12 mars 2015
« Le droit à avoir des droits ». Pier Antonio Panzeri, député social-démocrate italien, a cité Hannah Arendt mercredi dans l'hémicycle, pour présenter sa résolution sur le rapport du Conseil sur les Droits de l'Homme et la démocratie dans le monde en 2013 et la politique de l'Union Européenne en la matière, adoptée par une large majorité (390 voix pour, 151 voix contre et 97 abstentions). Véritable instrument de politique européenne pour le Parlement, il ne compte pas moins de 215 recommandations, dont certaines ont largement été discutées comme la persécution des minorités, les violences à l'égard des femmes et des enfants, ou encore la défense des Droits de l'Homme dans les affaires.
Le point sur les minorités religieuses a suscité un vif intérêt. « Nous devons lutter contre cette violence faite au nom de la religion » a souligné Federica Mogherini, chef de la diplomatie européenne. Certains groupes, comme l'ECR ou le PPE, ont notamment insisté sur la situation des 100 millions de chrétiens persécutés chaque année dans le monde, en particulier en Afrique, en Asie et au Moyen-Orient, d'où la demande du Parlement Européen aux gouvernements de traduire les responsables en justice.
La résolution rappelle également que les droits des femmes sont inclus dans les Droits de l'Homme. Déjà à l'ordre du jour du rapport 2012, la violence faite aux femmes sous toutes ses formes ne s'est pas arrêtée, et cette lutte « ne doit pas passer que par la législation mais également à travers une évolution des mentalités, de la culture et de l'éducation » a confirmé Federica Moghirini. Le cas des migrants a aussi été soulevé. Elena Valenciano (S&D) a parlé de « ceux qui traversent les frontières de manière irrégulière et qui se retrouvent abandonnés et esseulés ». Barbara Lochbihler (ALE) a insisté, « il faut des engagements contraignants qui pèsent sur les États membres à les accueillir ». Le Parlement Européen invite ainsi l'UE à mettre en place un régime d'asile commun et de garantir des normes communes pour l'accueil des réfugiés.
Les députés demandent aussi l'inclusion systématique de « clauses contraignantes, applicables et non négociables » relatives aux Droits de l'Homme dans les accords internationaux de l'Union, y compris les accords commerciaux avec des pays tiers, tout en garantissant que ces accords favorisent le développement économique et social des pays concernés.
Pour Pier Antonio Panzeri, ce rapport obligera les délégations du Parlement à faire un travail sur le long terme pour défendre les Droits de l'Homme, y compris dans les relations économiques.

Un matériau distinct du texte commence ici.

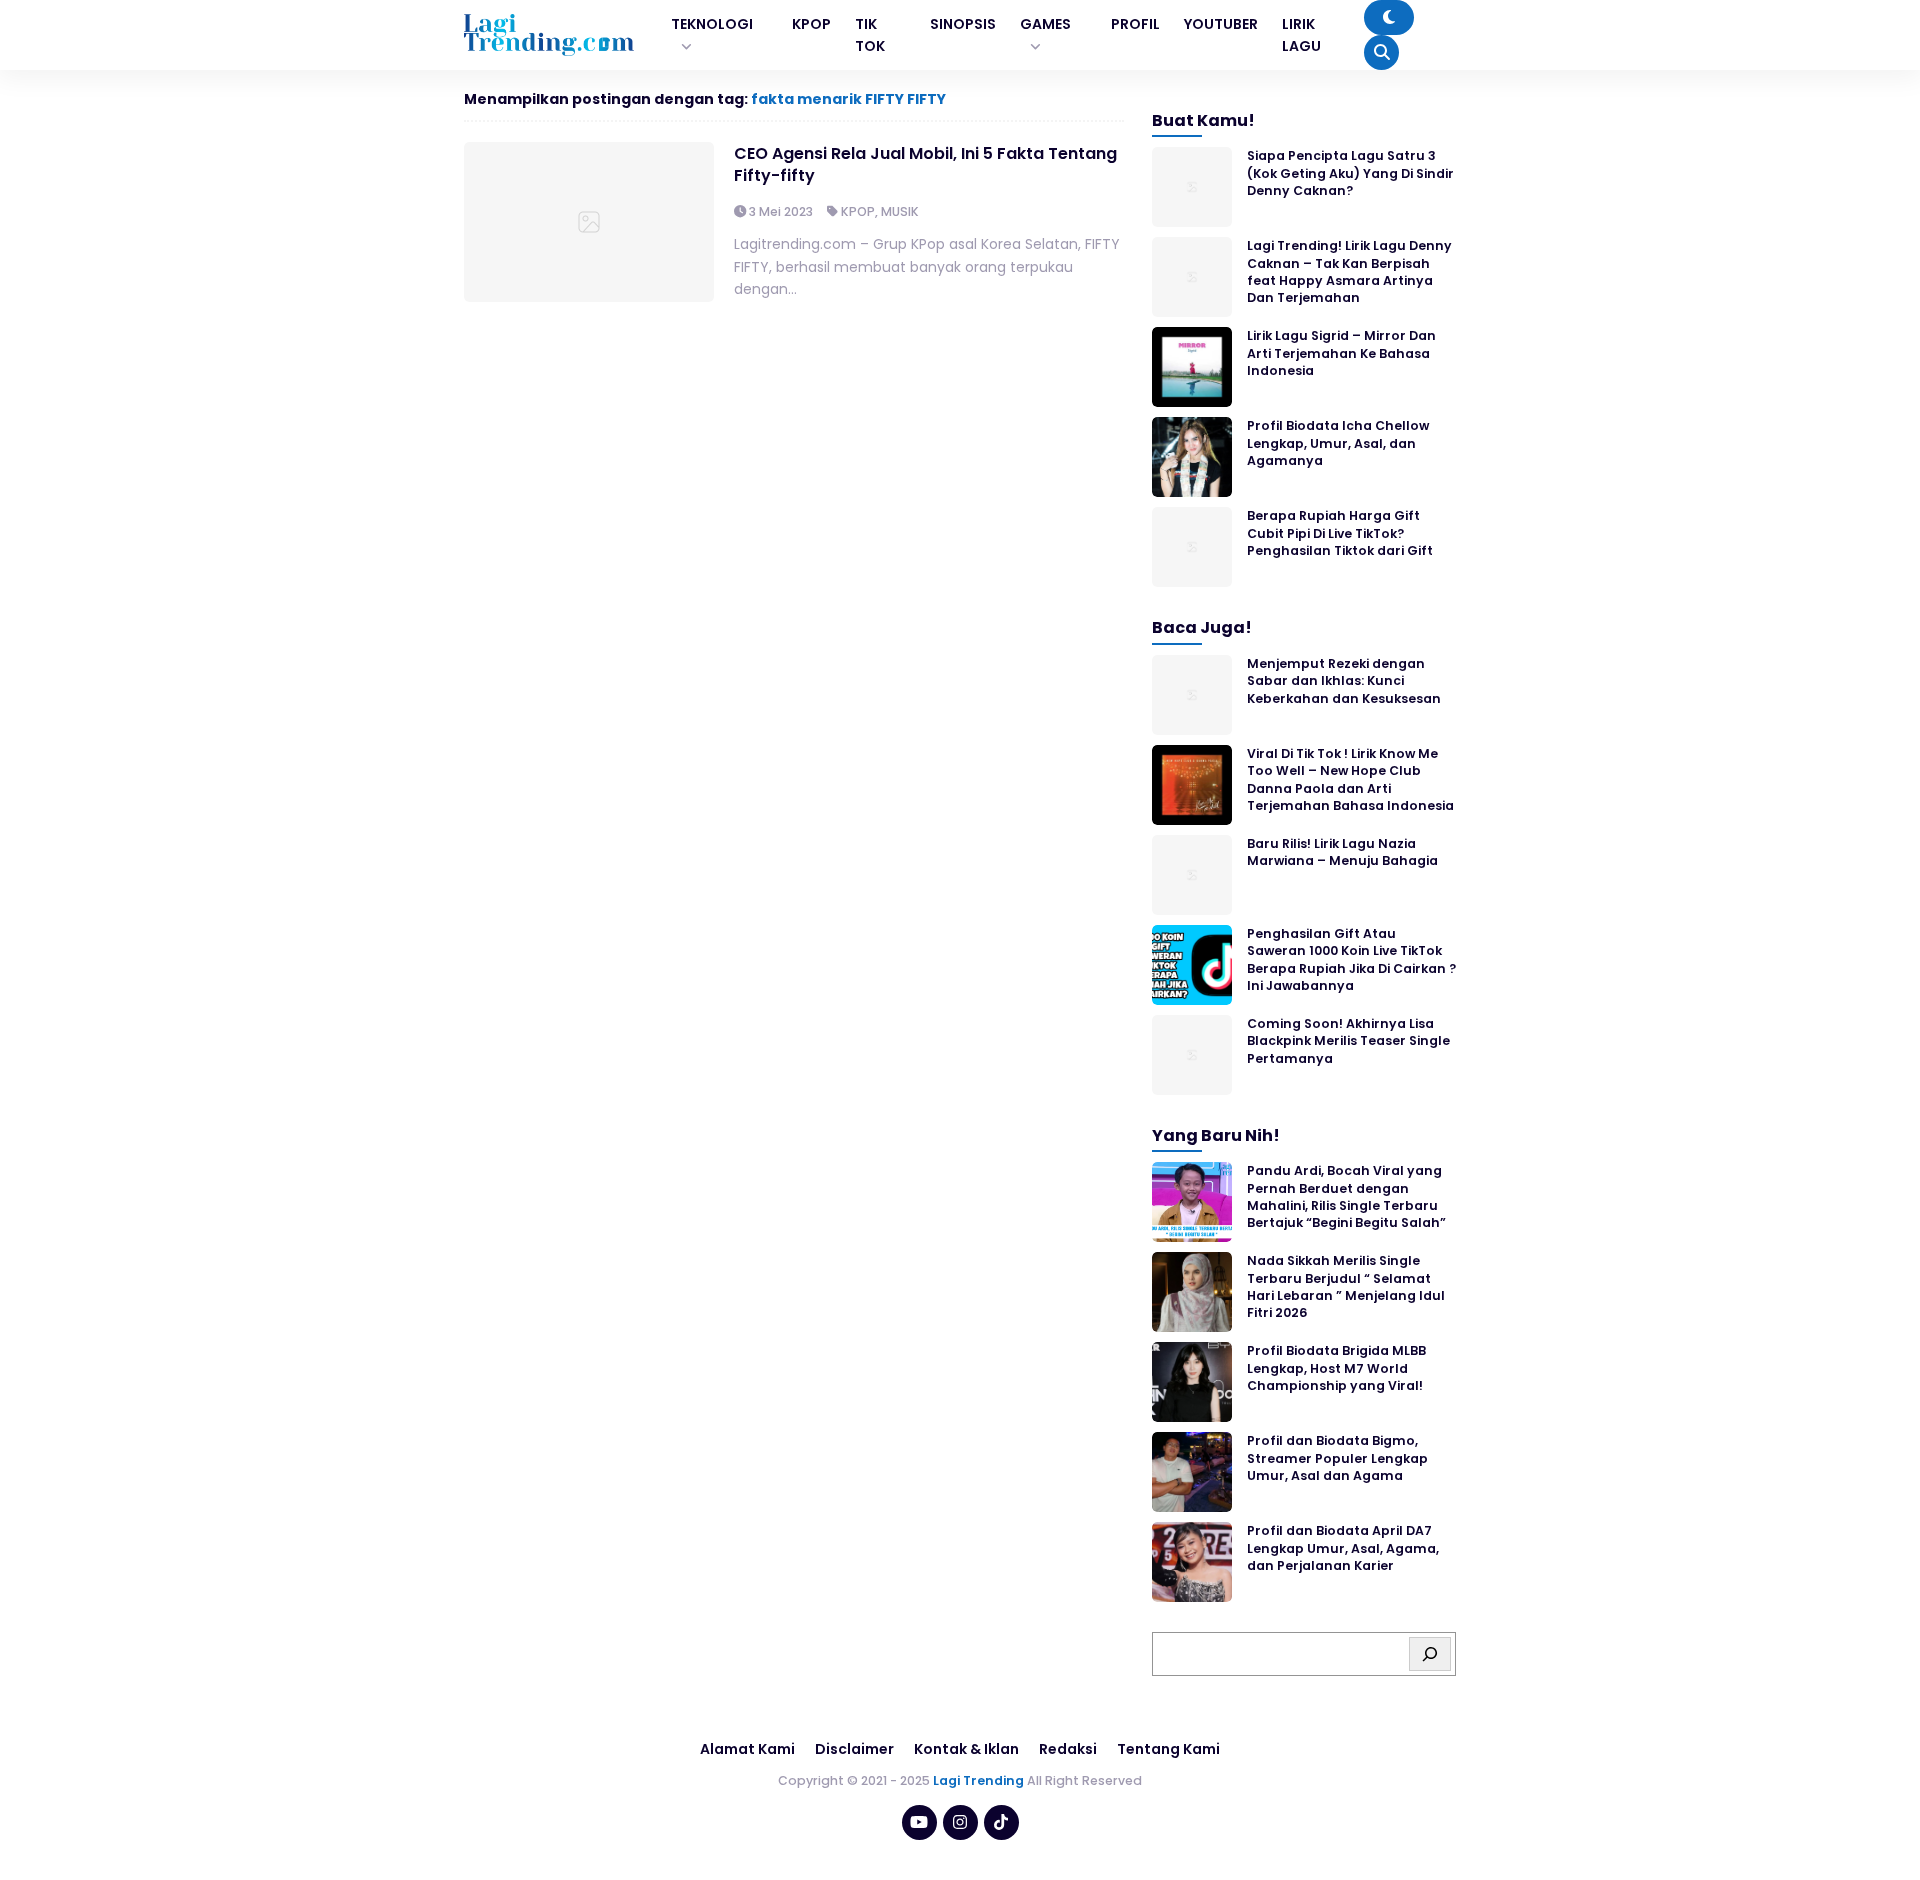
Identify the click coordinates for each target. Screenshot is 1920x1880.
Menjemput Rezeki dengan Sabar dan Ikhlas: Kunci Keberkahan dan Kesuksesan (1344, 681)
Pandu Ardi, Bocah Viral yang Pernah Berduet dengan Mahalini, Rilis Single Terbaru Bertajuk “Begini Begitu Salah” (1346, 1196)
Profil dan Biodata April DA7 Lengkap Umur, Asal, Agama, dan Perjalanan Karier (1343, 1548)
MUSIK (900, 211)
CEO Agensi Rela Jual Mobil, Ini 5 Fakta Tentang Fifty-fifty (925, 164)
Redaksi (1068, 1749)
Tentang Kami (1168, 1749)
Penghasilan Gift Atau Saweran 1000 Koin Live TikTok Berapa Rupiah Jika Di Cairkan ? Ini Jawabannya (1351, 959)
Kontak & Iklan (966, 1749)
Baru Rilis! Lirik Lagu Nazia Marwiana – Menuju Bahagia (1342, 852)
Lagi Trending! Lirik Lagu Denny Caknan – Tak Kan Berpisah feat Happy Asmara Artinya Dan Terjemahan (1349, 271)
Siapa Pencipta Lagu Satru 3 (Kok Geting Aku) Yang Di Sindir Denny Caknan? (1350, 173)
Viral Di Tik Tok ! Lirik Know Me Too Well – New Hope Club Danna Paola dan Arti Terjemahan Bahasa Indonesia (1350, 779)
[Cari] (1430, 1654)
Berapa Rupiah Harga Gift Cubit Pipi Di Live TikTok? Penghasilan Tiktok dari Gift (1340, 533)
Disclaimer (854, 1749)
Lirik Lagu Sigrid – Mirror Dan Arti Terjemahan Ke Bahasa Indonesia (1341, 353)
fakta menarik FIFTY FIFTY (848, 99)
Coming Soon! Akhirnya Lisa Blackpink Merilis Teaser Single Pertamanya (1348, 1041)
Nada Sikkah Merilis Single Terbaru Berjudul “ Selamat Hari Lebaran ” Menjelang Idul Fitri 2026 (1346, 1286)
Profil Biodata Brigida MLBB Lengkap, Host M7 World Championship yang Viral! (1336, 1368)
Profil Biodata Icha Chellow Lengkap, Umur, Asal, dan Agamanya (1338, 443)
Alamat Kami (747, 1749)
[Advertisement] (960, 1825)
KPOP (858, 211)
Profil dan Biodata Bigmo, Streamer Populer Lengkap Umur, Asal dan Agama (1337, 1458)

Il pointe notamment le peu de scrupule de l'UE à collaborer avec la Chine malgré le non-respect des droits fondamentaux. Il demande par exemple de prendre les mesures nécessaires face à la persistance du nombre élevé d'exécutions dans le pays, parce qu' « aucun sacrifice des Droits de l'Homme ne doit être fait au nom de la finance ! ». Federica Mogherini a abondé dans son sens, soulignant que « nous ne pouvons condamner d'une main et signer des accords d'une autre ! ».
Pourtant le rapport Panzeri n’a pas fait l’unanimité sur tous les points. C'est le cas d'un paragraphe évoquant en partie « la déception » du Parlement Européen devant l'interdiction du mariage homosexuel en Croatie. Pour Ruža Tomašić, députée ECR croate, « ce n'est pas une question de discrimination ou d'homophobie d'être en faveur de cette interdiction, mais de traditions ». Une intervention soutenue par l'euro-député front-national français Nicolas Bay qui entend défendre le monopole du mariage hétérosexuel et accuse le rapport Panzeri, comme le rapport Tarabella sur l'égalité homme-femme, de « promotion d'idéologies dangereuses ».
Un nouveau poste applaudi
Point positif, bon nombre de députés ont souligné le succès du travail du premier rapporteur spécial de l'Union européenne pour les droits de l'homme (RSUE), poste créé en 2012 pour la promotion des droits de l'homme dans le monde en coopération avec les partenaires. Le mandat de Stávros Lambrinídis est d'ailleurs ainsi prolongé.
Par ailleurs, ce rapport réclame aussi la fin de l’hypocrisie européenne. « Toutes les politiques de l'Union Européenne doivent respecter les droits fondamentaux. Nous devons être crédibles à l'intérieur de l'UE pour agir à l'extérieur des frontières. » a affirmé Federica Mogherini. Le rapporteur évoque lui aussi cette importance de cohérence, d'être irréprochable au sein même de l'Union Européenne pour pouvoir s'occuper du reste du monde.